SET PROBLEM - Recast the listing from the line containing "Tap the james username on the 23m reply" through the line containing "Screen dimensions: 1023x766" as a numbered list, leaving out blank lines and including nothing outside that stretch.

(Text and item location entries)
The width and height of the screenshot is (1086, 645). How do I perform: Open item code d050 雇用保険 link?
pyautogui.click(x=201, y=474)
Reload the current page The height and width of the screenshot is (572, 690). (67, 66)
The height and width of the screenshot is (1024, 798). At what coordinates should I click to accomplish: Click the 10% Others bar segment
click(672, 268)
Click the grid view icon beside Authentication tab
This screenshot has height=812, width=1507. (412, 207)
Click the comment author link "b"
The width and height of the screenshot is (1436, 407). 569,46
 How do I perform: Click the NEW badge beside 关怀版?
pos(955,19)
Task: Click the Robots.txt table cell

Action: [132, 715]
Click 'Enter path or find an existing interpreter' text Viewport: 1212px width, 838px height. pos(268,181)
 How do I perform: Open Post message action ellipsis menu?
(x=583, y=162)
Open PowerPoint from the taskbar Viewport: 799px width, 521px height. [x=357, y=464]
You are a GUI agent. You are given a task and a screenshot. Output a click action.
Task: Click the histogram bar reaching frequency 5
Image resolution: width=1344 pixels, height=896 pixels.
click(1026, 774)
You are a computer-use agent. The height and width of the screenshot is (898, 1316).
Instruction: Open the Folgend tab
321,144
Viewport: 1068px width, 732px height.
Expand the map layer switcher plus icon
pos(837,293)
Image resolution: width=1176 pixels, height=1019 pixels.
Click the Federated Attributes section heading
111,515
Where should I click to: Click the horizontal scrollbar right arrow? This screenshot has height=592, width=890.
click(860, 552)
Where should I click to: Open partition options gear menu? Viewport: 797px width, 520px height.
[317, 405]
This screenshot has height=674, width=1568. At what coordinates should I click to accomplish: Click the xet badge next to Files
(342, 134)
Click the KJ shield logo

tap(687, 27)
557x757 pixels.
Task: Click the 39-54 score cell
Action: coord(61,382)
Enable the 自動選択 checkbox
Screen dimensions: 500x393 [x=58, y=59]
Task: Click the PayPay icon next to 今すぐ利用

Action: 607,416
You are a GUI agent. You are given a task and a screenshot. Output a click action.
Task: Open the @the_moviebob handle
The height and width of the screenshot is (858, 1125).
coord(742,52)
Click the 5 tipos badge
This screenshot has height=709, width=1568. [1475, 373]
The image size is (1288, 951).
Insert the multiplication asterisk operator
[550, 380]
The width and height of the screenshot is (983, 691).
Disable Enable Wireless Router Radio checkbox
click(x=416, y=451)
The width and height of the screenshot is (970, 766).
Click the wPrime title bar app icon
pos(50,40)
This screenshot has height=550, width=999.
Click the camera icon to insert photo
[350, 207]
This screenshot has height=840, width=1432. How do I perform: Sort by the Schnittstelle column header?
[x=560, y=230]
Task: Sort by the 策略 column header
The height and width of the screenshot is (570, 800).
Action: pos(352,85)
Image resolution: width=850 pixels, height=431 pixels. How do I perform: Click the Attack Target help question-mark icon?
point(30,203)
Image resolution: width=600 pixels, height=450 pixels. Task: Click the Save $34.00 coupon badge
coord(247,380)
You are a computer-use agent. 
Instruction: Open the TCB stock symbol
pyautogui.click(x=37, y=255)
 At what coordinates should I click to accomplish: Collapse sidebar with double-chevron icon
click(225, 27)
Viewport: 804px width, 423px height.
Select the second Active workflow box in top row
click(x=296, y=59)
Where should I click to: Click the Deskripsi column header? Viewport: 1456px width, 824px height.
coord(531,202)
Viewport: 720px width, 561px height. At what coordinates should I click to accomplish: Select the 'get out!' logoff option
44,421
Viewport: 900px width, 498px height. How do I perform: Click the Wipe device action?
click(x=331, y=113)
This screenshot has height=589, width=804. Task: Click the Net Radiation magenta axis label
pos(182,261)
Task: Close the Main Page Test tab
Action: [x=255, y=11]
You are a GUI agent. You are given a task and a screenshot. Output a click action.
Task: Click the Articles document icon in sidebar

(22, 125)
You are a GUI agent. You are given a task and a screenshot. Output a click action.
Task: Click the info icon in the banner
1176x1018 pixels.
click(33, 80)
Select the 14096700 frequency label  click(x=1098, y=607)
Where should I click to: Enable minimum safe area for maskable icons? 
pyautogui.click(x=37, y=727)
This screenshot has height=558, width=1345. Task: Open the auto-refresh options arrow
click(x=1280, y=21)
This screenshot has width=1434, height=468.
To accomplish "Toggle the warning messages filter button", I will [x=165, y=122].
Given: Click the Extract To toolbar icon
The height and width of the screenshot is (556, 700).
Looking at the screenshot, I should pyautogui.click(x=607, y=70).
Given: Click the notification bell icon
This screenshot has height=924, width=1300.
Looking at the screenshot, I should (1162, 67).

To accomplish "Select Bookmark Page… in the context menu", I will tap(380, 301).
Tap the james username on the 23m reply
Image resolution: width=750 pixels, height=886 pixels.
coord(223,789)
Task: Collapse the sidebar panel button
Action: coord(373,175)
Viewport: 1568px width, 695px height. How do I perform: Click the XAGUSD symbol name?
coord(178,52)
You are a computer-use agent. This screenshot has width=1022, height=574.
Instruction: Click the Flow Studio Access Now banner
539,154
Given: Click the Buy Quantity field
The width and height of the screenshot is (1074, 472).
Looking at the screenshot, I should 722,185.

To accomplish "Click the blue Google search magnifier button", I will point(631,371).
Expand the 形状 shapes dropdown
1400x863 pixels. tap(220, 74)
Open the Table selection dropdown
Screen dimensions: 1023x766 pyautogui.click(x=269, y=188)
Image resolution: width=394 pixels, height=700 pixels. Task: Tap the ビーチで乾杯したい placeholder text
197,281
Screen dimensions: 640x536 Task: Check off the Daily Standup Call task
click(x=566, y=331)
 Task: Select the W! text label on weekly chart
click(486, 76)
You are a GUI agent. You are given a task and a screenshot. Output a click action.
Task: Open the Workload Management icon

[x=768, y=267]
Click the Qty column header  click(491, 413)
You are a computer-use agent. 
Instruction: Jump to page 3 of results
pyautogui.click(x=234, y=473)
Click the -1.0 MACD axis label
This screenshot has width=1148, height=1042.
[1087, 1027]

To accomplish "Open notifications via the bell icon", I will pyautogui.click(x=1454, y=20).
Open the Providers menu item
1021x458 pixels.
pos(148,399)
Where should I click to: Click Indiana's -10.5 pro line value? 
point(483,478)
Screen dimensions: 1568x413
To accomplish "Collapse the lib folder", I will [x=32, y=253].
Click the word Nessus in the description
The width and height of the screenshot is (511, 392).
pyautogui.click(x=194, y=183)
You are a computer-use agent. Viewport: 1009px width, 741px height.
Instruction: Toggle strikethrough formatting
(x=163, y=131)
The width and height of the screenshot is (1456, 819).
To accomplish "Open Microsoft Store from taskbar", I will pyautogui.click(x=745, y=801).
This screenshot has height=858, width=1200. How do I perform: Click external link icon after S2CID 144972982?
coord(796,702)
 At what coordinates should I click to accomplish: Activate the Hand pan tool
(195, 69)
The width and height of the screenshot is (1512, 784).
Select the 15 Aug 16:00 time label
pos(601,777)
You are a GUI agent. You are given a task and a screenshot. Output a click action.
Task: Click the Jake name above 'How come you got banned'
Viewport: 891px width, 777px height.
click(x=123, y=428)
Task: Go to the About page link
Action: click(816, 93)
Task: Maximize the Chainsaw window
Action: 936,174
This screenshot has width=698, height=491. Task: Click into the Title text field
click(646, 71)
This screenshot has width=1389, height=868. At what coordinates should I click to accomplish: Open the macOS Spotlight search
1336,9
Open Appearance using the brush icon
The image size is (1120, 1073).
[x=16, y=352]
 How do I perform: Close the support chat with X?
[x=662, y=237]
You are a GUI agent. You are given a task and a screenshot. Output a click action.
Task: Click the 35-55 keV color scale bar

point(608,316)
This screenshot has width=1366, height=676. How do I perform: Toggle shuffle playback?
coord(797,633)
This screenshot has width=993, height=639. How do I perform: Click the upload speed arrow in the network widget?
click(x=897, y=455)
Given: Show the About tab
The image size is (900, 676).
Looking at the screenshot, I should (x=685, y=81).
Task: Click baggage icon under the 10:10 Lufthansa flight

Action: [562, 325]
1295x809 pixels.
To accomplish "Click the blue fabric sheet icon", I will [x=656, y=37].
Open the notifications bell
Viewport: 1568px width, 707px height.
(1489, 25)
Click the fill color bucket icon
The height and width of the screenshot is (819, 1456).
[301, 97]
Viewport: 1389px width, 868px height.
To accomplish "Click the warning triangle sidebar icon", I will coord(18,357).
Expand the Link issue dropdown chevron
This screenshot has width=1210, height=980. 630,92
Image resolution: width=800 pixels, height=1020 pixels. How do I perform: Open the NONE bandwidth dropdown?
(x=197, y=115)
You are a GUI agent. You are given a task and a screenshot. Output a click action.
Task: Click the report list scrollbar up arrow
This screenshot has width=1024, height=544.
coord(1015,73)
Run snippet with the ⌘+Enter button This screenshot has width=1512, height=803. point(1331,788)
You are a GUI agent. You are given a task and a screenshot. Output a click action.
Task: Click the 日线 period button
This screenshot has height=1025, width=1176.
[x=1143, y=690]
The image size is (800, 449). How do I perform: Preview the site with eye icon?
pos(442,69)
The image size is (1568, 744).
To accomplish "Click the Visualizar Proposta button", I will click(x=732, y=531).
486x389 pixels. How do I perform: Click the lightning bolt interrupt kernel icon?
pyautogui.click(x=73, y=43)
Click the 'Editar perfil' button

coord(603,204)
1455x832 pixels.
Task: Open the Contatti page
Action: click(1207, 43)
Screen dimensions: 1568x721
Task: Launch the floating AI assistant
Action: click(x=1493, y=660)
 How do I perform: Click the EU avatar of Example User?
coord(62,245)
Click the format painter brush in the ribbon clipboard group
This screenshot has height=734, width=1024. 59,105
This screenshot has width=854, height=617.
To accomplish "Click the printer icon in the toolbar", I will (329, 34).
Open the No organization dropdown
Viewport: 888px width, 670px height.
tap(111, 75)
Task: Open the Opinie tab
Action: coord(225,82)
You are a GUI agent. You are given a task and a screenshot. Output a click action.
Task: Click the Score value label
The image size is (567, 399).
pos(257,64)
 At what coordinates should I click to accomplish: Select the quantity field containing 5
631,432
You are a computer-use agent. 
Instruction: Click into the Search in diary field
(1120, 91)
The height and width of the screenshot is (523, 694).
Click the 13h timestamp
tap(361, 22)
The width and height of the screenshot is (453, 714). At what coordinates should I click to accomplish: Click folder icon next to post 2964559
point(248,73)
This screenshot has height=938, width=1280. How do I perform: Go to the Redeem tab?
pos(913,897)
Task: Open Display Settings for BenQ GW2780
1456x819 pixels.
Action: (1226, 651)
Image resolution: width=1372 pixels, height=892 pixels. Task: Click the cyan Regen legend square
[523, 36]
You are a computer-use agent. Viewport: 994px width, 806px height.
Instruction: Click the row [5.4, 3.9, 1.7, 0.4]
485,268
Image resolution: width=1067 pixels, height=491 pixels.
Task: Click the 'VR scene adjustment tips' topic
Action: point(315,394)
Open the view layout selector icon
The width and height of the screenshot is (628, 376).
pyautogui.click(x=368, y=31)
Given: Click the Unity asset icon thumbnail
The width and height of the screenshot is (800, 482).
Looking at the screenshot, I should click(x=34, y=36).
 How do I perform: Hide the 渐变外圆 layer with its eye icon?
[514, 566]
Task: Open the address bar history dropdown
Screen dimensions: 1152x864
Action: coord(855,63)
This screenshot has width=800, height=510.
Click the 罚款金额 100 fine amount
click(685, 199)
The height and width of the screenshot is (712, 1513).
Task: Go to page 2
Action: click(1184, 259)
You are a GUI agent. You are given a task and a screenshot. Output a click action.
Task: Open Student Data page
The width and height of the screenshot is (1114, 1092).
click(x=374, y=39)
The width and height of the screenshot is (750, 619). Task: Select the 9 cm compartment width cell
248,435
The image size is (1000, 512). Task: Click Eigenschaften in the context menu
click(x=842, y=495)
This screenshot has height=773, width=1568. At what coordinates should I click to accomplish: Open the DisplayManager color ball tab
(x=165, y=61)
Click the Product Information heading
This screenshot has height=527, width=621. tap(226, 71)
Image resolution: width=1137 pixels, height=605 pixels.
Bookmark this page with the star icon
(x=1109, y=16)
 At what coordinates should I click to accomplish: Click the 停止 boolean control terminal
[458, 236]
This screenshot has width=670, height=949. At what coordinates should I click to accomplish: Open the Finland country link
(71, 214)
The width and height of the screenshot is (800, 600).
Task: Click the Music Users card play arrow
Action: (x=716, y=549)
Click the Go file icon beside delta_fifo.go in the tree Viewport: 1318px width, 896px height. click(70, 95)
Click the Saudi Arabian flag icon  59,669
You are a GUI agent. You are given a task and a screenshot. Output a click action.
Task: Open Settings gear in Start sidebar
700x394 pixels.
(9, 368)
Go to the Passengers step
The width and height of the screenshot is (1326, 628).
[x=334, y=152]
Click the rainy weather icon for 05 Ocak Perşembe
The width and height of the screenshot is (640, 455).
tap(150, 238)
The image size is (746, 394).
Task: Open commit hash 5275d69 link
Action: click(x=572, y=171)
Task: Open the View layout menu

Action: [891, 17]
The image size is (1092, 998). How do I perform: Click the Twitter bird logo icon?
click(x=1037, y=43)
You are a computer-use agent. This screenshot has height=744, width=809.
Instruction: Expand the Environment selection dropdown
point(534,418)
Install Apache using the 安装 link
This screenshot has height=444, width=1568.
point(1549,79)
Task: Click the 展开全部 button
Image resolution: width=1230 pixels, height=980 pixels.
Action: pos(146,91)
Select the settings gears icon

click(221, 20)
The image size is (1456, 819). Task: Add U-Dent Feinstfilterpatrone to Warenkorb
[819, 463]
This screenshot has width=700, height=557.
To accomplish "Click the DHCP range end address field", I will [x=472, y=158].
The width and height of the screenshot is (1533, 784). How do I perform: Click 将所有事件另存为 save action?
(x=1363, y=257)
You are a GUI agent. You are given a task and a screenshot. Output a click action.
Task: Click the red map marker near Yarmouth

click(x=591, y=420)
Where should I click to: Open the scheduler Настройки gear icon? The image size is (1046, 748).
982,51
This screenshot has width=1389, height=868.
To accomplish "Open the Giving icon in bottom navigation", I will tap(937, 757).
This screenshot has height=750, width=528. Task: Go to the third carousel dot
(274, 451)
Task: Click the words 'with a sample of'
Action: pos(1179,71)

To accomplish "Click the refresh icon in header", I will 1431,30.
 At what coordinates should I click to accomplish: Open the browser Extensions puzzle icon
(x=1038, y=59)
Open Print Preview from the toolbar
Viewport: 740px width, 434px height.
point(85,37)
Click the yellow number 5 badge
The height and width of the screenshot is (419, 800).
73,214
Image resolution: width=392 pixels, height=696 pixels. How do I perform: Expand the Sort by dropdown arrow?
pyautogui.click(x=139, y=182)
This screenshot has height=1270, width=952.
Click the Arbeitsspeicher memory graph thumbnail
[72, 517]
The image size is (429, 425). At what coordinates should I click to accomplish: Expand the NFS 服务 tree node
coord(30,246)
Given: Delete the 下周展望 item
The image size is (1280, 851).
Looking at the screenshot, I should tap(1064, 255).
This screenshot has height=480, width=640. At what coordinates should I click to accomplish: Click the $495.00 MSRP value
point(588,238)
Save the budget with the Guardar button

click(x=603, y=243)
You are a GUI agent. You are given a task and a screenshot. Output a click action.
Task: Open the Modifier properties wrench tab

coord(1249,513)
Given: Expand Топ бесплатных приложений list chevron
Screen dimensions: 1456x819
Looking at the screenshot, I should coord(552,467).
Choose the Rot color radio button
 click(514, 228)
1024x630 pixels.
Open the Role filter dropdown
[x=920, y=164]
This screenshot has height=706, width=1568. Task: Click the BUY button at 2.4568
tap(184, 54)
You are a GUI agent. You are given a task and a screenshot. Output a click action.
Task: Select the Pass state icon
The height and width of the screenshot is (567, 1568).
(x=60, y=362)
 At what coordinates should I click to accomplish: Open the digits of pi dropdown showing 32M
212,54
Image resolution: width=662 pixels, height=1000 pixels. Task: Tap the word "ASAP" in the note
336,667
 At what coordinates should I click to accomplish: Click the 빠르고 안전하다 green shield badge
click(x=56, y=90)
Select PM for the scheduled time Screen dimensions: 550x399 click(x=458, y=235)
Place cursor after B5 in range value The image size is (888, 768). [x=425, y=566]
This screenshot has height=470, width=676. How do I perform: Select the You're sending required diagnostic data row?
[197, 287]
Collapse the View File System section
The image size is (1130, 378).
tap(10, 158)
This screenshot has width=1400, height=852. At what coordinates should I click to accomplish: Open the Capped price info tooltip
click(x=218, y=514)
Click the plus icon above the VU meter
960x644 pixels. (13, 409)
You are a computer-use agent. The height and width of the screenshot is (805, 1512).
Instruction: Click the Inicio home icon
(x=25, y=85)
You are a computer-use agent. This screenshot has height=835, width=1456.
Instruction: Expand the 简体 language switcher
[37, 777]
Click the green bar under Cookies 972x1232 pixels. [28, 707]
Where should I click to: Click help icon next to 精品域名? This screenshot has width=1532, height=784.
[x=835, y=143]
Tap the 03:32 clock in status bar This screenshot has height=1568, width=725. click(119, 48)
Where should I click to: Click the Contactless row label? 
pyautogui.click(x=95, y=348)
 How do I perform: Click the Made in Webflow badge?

WRITTEN RESPONSE -
1. Tap the james username on the 23m reply
2. Image resolution: width=750 pixels, height=886 pixels.
3. coord(223,789)
4. Task: Collapse the sidebar panel button
5. Action: coord(373,175)
6. Viewport: 1568px width, 695px height. How do I perform: Click the XAGUSD symbol name?
7. coord(178,52)
8. You are a computer-use agent. This screenshot has width=1022, height=574.
9. Instruction: Click the Flow Studio Access Now banner
10. 539,154
11. Given: Click the Buy Quantity field
12. The width and height of the screenshot is (1074, 472).
13. Looking at the screenshot, I should 722,185.
14. To accomplish "Click the blue Google search magnifier button", I will point(631,371).
15. Expand the 形状 shapes dropdown
16. 1400x863 pixels. tap(220, 74)
17. Open the Table selection dropdown
18. Screen dimensions: 1023x766 pyautogui.click(x=269, y=188)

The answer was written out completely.